Segmentation of such kind could not be rationalised when remittances, an external factor, are contributing more than exports, an internal factor, for the national economy. A similar logic applies to foreign direct investment, whose contribution to the economy is more than tax revenue and official development assistance.

Cascading the case to the latest event, there is no rationale in preferentially treating Ethiopians at home than Ethiopians abroad. The case may have been justified for a tax policy or an investment incentive system, as economics has a way of rationalising spatial differentials, but not to a foreign policy.

The problem has to do with the vulnerability analysis of the policy too. Ethiopia’s major vulnerability may be related to the absolute poverty of 25 million of its citizens and its underdevelopment. Yet, one could not say that is the single contributing factor.

It also has to do with its geography, its history, the culture of its people, its alliances and the values it distastes. With regard to the beheading of Ethiopians in Libya, for instance, the vulnerability relates not only to its economic situation, but its culture and alliances. Hence, it would be difficult, if not impossible, to extend essential protection to Ethiopians living abroad under a vulnerability analysis that reduces the whole matrix to local situations.

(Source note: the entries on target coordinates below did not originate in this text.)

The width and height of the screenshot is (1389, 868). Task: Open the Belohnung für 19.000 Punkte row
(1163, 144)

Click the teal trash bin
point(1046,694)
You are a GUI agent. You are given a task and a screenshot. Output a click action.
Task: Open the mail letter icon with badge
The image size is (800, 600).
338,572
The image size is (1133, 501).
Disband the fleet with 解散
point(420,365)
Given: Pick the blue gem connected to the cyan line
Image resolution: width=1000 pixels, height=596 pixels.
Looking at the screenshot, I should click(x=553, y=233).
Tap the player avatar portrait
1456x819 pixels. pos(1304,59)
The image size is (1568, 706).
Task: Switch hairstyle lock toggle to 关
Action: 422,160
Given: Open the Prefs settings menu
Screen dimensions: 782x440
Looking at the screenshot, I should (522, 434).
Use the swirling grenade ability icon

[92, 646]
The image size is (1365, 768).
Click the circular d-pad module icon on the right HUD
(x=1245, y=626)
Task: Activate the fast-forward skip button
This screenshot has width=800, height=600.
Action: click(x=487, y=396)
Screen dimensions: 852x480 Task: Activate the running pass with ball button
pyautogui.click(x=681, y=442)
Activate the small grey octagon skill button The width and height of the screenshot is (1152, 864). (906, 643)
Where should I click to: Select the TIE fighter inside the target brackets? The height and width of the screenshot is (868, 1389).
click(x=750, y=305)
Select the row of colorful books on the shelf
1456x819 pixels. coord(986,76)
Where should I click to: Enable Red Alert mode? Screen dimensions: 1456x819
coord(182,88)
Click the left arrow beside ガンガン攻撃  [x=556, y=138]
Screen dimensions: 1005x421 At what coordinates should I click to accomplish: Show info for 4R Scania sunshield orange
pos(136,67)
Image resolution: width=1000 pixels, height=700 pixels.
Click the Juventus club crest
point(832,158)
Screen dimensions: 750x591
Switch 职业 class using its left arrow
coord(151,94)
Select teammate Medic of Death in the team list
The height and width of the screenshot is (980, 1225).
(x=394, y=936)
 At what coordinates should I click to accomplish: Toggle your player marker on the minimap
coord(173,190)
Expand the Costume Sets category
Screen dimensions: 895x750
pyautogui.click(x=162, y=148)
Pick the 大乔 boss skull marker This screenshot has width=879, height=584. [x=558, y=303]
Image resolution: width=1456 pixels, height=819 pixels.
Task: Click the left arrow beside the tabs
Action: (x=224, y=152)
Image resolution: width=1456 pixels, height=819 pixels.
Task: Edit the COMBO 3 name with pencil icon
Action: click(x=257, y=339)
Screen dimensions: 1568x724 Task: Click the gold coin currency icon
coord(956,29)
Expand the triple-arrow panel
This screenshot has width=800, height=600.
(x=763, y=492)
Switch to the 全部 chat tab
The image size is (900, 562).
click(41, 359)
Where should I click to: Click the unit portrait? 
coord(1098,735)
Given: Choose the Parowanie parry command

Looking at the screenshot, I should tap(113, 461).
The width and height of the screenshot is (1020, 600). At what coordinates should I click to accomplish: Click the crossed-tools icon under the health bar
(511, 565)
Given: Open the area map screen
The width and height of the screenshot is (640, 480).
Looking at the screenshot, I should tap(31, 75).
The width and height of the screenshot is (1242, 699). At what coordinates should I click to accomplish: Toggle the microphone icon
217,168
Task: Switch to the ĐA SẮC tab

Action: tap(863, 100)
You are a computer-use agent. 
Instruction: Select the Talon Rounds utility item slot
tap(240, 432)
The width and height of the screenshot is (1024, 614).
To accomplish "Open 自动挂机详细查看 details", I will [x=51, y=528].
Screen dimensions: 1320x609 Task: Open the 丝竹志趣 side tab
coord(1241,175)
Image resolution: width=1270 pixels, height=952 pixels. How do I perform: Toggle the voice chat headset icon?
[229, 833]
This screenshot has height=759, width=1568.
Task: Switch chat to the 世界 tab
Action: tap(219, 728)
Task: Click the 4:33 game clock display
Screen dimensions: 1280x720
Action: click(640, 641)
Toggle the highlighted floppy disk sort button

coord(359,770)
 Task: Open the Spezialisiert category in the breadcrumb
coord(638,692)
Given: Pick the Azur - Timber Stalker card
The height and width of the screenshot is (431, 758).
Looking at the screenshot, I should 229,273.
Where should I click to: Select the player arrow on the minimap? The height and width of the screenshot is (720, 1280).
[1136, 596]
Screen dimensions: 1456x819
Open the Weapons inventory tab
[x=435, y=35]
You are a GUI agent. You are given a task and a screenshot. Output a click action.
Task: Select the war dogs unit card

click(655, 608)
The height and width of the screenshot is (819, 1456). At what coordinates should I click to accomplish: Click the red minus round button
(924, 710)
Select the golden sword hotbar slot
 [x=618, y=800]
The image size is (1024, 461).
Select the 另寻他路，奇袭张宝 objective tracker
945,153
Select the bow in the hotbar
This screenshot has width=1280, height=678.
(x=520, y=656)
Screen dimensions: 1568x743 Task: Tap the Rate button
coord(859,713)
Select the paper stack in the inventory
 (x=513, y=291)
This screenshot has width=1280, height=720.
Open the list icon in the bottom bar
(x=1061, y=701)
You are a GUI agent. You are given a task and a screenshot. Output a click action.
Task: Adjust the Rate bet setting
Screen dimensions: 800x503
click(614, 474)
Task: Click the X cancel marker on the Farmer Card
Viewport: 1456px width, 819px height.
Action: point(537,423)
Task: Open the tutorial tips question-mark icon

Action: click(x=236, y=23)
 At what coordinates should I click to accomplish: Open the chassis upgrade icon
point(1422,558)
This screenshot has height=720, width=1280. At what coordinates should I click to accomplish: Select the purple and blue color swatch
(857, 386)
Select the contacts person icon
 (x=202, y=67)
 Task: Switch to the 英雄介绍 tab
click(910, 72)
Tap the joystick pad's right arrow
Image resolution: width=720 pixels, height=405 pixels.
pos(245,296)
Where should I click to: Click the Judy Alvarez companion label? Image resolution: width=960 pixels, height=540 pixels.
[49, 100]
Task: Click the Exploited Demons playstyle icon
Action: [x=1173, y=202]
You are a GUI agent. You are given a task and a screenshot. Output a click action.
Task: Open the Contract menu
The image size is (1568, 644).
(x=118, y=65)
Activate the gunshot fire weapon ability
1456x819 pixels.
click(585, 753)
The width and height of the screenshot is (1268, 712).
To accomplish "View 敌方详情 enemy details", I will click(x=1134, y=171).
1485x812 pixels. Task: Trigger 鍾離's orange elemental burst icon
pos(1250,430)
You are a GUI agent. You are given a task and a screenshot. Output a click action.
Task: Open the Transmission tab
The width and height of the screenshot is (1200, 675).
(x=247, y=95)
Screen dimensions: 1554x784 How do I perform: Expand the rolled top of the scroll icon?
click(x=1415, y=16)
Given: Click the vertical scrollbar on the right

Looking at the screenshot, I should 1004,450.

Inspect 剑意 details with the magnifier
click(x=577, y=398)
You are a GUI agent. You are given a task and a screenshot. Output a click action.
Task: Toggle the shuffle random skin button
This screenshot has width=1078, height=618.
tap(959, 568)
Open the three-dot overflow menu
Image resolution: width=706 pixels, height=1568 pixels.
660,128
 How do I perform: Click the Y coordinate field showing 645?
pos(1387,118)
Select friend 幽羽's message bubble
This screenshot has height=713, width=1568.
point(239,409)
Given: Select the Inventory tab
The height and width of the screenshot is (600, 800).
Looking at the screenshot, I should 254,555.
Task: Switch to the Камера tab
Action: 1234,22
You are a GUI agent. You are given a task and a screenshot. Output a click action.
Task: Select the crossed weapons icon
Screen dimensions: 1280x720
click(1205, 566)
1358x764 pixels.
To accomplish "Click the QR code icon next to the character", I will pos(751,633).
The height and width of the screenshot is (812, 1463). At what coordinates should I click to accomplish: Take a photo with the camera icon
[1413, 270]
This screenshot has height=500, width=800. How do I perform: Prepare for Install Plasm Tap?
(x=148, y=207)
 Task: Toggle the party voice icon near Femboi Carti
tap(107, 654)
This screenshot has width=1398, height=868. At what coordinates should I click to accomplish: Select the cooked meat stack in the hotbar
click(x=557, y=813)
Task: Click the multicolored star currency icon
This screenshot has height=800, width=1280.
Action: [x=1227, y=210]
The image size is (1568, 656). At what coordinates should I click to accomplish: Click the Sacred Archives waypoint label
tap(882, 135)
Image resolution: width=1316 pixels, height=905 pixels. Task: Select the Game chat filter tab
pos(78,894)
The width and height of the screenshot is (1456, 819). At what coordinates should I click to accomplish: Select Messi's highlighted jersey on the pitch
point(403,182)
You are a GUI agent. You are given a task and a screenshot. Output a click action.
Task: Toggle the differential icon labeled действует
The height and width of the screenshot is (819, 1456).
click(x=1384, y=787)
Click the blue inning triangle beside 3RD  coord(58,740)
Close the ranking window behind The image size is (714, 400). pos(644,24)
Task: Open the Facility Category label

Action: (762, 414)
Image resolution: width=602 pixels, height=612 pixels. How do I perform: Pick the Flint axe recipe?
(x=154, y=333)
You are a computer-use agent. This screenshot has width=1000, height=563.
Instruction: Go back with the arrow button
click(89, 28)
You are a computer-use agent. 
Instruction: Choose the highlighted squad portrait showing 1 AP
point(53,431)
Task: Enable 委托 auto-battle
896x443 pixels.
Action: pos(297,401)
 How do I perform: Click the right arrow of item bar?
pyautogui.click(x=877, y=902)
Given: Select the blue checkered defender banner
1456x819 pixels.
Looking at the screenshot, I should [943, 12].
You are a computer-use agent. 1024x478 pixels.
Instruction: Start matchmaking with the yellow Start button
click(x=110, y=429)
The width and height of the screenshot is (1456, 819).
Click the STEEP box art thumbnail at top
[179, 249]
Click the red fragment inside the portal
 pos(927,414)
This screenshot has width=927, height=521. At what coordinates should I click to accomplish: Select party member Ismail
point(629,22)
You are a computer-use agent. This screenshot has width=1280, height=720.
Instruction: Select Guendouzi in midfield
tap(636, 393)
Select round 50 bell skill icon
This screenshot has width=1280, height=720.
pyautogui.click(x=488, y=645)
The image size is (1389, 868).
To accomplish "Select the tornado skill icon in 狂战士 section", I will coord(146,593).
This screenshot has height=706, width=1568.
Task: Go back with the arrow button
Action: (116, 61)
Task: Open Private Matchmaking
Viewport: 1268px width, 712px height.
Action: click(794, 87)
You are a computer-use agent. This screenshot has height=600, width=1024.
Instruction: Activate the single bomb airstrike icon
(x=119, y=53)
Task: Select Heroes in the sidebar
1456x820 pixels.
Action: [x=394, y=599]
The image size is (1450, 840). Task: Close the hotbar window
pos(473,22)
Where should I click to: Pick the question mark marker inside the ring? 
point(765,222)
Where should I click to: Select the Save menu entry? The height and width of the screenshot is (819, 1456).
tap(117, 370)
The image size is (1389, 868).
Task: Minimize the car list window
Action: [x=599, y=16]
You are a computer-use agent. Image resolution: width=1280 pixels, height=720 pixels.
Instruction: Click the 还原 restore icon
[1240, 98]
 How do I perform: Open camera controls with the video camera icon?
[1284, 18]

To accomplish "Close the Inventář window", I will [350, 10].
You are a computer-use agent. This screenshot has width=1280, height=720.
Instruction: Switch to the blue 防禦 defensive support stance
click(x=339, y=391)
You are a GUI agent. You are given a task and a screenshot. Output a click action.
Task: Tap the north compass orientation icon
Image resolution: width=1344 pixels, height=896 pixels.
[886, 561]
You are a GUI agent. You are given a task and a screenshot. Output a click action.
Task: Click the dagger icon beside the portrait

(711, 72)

It is also too reductionist to narrow down the foreign policy visions of the country to one objective of “looking for development credits and loans”. For a country that has multiple economic, social, cultural, security and technological interests, having a single strand diplomatic objective, is unreasonable and short-termist. It seems as though the nation would not be having all these interests had it been a country with no need of development credit or loans.

A state working with such a set of policy prerogatives and analyses of vulnerabilities is certainly destined to remain passive whenever incitements fall out of the matrix. After all, the whole framework is designed to limit the activities to the state and its responses in a certain way.

In light of this, therefore, it would be a mere imposition to demand that Tedros and his compatriots at the foreign ministry act more swiftly when it comes to protecting Ethiopians living abroad. The right request would be for the EPRDFites to revise their foreign policy prerogatives and vulnerability analyses.

A globalised world, in which interests of countries are as varied as their sources of vulnerabilities, demands a comprehensive foreign policy in which risks are treated based on their probability, magnitude and impact, not on their spatial sources. Diplomatic interests are also guided by changing realities, not political fixations.

True, visions matter. But they only matter when they are guided by timely, realistic and rational analyses. Else, they will only be limits to progress.

It is this latest scenario that the EPRDFites, including the socialite foreign minister, ought to avoid when it comes to their foreign policy. Only then can they provide sufficient protection to Ethiopians living abroad.